Азиатское меньшинство стало идеальной мишенью. Они были чужаками – потомками тех, кого британцы привезли в начале XX века для строительства железной дороги «Лунатик-экспресс» от порта Момбаса до озера Виктория. После завершения стройки в 1903 году около 32 тысяч индийских рабочих получили право остаться в Уганде. К 1970-м их потомки контролировали почти всю современную экономику.

Для простых угандийцев азиаты были живым напоминанием о колониальной расовой иерархии: белые управляли, азиаты торговали, африканцы работали на плантациях. После независимости политическая система изменилась, но экономическое неравенство сохранилось.

Угандийский писатель Дэвид Руберангира, живший в те годы в Кампале, вспоминал: «Мой отец тридцать лет работал кассиром в магазине индийца Рамеша Патела. Каждое утро он приходил к восьми, работал до семи вечера, получал 180 шиллингов в месяц. Патель жил в двухэтажном особняке с садом в престижном районе Кололо, отправил троих детей учиться в Лондон, ездил на новом «Мерседесе». Когда Амин объявил, что магазин теперь принадлежит африканцам, отец впервые за много лет улыбнулся».

Девяносто дней до катастрофы

Амин дал азиатам 90 дней на эвакуацию – достаточно для сбора вещей, но недостаточно для продажи имущества или перевода капиталов. Это было сознательное решение: диктатор хотел захватить азиатскую собственность целиком, а не получить с нее налоги.

Ограничения были драконовскими: каждая семья могла взять с собой не более 120 долларов наличными (около 750 долларов в современных ценах) и 220 килограммов багажа. Банковские счета блокировались, недвижимость конфисковывалась, предприятия переходили под государственный контроль. Фактически 80 тысяч человек лишались всего, что накапливали поколениями.

Процедура эвакуации напоминала организованное унижение. В аэропорту Энтеббе азиатов заставляли раздеваться догола под предлогом таможенного досмотра. У них отнимали обручальные кольца, наручные часы, семейные фотографии – все, что представляло хотя бы минимальную ценность. Женщин принуждали к «гинекологическим осмотрам» в поисках спрятанных драгоценностей.

Хариш Патель, владелец небольшой типографии в Кампале, вспоминал: «Нам сказали, что мы можем взять только самое необходимое. Я упаковал семейный альбом – сорок лет фотографий, свадьба родителей, рождение детей. На таможне солдат вытряхнул все фотографии и сказал: «Это не необходимое». Растоптал их сапогами. Моя дочь плакала три дня».

Международное сообщество отреагировало вяло и противоречиво. Великобритания была обязана принять около 30 тысяч азиатов с британскими паспортами, но делала это без энтузиазма. Премьер-министр Эдвард Хит заявил парламенту, что «правительство выполнит свои обязательства, но рассчитывает на понимание со стороны других стран Содружества».

(ЗАДАНИЯ):
a – Ответьте на вопросы по тексту об изгнании азиатов из Уганды:
(i) В каком году завершилось строительство железной дороги?
(ii) Сколько дней Амин дал азиатам на эвакуацию?
(iii) Сколько килограммов багажа могла взять с собой каждая семья?
b – Перепишите фрагмент текста от слов «Девяносто дней до» до слов «что накапливали поколениями.» включительно, заменив «драконовскими» на «суровыми».
Записи ниже представляют собой отдельный материал и с текстом не связаны.

(ИСХОДНЫЕ МАТЕРИАЛЫ):
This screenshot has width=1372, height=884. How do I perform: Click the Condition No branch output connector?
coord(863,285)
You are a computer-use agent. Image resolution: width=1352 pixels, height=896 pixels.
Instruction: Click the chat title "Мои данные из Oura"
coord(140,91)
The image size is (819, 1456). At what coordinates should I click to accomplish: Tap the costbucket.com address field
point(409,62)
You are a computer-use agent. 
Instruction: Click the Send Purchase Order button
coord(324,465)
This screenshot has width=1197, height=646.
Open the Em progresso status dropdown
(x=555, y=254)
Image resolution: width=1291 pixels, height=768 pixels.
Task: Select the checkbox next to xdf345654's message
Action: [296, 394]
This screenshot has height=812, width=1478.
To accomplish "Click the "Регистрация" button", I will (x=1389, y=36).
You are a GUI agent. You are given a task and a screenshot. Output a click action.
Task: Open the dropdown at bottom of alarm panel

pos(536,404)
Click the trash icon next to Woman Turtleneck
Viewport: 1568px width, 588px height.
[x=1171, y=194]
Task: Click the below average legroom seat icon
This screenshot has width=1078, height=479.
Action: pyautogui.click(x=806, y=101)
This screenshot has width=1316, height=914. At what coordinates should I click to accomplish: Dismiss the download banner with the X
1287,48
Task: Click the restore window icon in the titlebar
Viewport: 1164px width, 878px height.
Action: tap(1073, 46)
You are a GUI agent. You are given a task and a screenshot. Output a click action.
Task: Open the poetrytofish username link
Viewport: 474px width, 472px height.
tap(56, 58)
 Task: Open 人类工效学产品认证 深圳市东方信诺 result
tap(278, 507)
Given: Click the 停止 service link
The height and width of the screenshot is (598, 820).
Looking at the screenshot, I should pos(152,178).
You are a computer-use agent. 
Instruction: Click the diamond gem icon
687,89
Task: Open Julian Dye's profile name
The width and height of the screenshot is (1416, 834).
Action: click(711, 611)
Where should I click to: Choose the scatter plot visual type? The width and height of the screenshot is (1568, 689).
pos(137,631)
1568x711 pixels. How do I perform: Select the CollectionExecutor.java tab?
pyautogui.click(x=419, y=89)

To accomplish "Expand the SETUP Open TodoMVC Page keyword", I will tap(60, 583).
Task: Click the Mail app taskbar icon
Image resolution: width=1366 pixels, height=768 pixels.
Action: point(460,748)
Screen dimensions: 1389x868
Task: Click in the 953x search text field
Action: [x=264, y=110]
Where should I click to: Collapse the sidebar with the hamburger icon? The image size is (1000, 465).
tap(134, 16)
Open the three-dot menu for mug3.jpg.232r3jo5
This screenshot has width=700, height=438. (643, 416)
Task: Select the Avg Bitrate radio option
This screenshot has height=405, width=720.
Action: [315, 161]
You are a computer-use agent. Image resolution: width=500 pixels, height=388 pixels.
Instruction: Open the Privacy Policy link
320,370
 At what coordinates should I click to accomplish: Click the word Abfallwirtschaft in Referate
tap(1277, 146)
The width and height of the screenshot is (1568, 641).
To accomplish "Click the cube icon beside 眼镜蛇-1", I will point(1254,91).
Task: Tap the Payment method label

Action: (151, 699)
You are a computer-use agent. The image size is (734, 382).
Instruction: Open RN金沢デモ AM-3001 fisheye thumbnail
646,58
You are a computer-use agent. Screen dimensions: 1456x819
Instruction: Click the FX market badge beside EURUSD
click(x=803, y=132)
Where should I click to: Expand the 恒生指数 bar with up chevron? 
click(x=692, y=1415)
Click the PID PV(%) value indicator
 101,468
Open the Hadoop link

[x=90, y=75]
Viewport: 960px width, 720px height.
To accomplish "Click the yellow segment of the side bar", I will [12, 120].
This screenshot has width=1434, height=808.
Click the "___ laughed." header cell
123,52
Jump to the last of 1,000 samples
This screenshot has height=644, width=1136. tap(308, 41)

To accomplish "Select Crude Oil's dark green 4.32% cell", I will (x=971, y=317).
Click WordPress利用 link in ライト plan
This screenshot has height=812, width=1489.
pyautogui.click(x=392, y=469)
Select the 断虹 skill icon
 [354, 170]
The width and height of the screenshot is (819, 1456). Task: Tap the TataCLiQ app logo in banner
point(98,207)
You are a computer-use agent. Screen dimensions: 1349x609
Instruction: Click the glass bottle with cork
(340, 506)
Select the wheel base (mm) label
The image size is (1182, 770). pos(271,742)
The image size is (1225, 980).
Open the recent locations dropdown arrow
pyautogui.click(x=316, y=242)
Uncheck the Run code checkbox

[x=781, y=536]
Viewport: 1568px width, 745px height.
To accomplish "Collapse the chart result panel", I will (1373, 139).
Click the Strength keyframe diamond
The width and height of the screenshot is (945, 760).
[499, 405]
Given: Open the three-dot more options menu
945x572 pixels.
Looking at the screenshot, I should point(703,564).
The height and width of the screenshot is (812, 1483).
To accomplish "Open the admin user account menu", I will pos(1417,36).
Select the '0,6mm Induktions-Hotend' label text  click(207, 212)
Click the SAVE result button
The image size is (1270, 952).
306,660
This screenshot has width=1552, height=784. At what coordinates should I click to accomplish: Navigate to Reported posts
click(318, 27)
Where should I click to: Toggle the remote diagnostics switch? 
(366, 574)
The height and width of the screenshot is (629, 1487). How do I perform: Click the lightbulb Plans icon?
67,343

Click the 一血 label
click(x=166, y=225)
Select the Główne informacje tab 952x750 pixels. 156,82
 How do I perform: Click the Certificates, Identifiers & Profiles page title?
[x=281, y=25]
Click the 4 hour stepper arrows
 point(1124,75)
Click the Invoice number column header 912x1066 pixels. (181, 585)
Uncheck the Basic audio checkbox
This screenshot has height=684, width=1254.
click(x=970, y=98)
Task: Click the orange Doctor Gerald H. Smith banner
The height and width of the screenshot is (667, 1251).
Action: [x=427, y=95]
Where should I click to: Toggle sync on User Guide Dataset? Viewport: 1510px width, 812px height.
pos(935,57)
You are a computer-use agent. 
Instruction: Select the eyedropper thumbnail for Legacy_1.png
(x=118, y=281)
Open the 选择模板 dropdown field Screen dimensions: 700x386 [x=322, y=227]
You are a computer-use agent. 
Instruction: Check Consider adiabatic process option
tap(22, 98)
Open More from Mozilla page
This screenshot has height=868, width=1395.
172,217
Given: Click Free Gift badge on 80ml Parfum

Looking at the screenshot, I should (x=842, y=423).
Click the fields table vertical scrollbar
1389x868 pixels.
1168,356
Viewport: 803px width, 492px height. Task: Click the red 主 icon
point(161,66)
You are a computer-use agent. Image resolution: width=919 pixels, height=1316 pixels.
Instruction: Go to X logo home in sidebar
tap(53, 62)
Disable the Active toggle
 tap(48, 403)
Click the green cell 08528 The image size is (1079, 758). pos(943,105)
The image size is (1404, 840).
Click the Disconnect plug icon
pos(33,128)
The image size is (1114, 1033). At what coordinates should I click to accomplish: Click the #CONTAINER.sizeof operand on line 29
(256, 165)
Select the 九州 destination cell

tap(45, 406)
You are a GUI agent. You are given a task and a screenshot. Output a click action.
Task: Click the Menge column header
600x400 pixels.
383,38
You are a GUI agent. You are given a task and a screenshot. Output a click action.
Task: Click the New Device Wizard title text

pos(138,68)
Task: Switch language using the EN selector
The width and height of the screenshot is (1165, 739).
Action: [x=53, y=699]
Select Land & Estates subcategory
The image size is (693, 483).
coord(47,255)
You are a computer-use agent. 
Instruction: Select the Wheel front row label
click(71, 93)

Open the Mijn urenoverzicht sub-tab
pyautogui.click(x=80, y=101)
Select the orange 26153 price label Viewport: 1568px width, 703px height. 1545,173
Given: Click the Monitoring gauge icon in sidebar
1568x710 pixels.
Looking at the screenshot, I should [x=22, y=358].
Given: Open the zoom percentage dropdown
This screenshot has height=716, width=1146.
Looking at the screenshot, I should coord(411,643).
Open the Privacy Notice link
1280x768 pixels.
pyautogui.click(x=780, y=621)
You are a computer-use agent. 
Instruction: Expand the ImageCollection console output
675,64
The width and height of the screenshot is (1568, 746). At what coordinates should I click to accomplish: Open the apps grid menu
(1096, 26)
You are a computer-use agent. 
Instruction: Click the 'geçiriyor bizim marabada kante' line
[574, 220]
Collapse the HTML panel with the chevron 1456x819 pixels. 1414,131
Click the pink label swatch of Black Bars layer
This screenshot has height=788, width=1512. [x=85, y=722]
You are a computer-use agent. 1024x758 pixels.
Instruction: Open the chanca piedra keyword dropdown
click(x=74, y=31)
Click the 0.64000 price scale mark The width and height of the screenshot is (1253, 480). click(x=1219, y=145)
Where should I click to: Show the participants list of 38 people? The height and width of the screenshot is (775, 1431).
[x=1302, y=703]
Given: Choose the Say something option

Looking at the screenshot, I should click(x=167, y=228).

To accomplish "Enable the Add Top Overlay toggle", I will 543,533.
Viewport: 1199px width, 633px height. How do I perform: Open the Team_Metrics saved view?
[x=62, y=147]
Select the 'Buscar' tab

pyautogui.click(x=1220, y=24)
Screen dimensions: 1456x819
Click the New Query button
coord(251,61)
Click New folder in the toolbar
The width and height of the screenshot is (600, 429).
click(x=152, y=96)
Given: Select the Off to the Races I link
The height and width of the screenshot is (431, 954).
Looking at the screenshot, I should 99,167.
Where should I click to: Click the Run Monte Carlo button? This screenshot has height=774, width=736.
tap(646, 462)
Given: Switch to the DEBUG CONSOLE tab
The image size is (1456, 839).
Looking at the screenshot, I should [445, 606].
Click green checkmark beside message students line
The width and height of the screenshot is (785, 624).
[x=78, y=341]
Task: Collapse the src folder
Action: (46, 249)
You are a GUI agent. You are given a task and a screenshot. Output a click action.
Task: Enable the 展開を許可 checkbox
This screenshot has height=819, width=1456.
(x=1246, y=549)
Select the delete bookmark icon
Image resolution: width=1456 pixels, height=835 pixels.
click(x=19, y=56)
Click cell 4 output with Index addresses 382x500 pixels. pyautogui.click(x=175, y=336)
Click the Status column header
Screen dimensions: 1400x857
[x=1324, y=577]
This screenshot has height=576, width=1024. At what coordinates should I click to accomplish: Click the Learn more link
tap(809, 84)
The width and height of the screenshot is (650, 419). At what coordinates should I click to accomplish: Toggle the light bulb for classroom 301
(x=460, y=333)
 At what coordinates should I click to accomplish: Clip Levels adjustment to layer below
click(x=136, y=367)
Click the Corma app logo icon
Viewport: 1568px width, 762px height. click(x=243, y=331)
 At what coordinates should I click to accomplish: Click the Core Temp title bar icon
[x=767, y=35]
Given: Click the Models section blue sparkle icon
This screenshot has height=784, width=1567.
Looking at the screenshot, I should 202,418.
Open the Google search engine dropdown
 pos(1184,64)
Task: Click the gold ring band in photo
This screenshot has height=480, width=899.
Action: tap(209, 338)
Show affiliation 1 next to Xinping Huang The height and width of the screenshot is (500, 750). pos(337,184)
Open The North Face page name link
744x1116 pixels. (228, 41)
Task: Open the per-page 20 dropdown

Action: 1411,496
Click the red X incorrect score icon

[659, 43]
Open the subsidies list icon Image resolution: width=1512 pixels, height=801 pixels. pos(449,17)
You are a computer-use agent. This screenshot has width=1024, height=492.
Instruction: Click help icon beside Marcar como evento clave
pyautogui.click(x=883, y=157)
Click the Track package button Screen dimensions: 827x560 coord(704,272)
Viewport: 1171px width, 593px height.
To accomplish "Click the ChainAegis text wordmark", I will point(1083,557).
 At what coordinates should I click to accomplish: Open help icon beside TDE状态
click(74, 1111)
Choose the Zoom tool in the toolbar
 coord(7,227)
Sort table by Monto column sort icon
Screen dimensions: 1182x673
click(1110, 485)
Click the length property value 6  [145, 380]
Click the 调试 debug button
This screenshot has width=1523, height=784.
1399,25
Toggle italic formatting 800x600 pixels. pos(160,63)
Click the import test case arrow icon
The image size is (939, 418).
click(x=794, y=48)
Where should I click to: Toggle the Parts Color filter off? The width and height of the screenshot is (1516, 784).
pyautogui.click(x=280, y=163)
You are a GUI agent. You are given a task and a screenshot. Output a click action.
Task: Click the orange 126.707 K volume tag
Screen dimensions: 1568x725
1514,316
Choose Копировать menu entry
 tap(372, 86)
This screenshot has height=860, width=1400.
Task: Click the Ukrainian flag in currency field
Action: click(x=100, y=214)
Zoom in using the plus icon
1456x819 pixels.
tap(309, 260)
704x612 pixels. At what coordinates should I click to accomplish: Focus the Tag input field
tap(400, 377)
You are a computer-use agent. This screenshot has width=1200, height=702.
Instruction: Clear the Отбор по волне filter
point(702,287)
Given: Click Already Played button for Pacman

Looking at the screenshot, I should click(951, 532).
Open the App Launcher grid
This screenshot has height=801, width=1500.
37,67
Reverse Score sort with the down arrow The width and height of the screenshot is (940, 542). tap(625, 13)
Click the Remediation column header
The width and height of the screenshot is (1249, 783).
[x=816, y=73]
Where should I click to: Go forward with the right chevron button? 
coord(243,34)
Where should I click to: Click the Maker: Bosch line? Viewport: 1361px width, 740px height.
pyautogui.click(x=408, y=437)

(ОТВЕТЫ К ЗАДАНИЯМ):
a –
(i) В 1903 году.
(ii) 90 дней.
(iii) 220 килограммов.

b –
Девяносто дней до катастрофы

Амин дал азиатам 90 дней на эвакуацию – достаточно для сбора вещей, но недостаточно для продажи имущества или перевода капиталов. Это было сознательное решение: диктатор хотел захватить азиатскую собственность целиком, а не получить с нее налоги.

Ограничения были суровыми: каждая семья могла взять с собой не более 120 долларов наличными (около 750 долларов в современных ценах) и 220 килограммов багажа. Банковские счета блокировались, недвижимость конфисковывалась, предприятия переходили под государственный контроль. Фактически 80 тысяч человек лишались всего, что накапливали поколениями.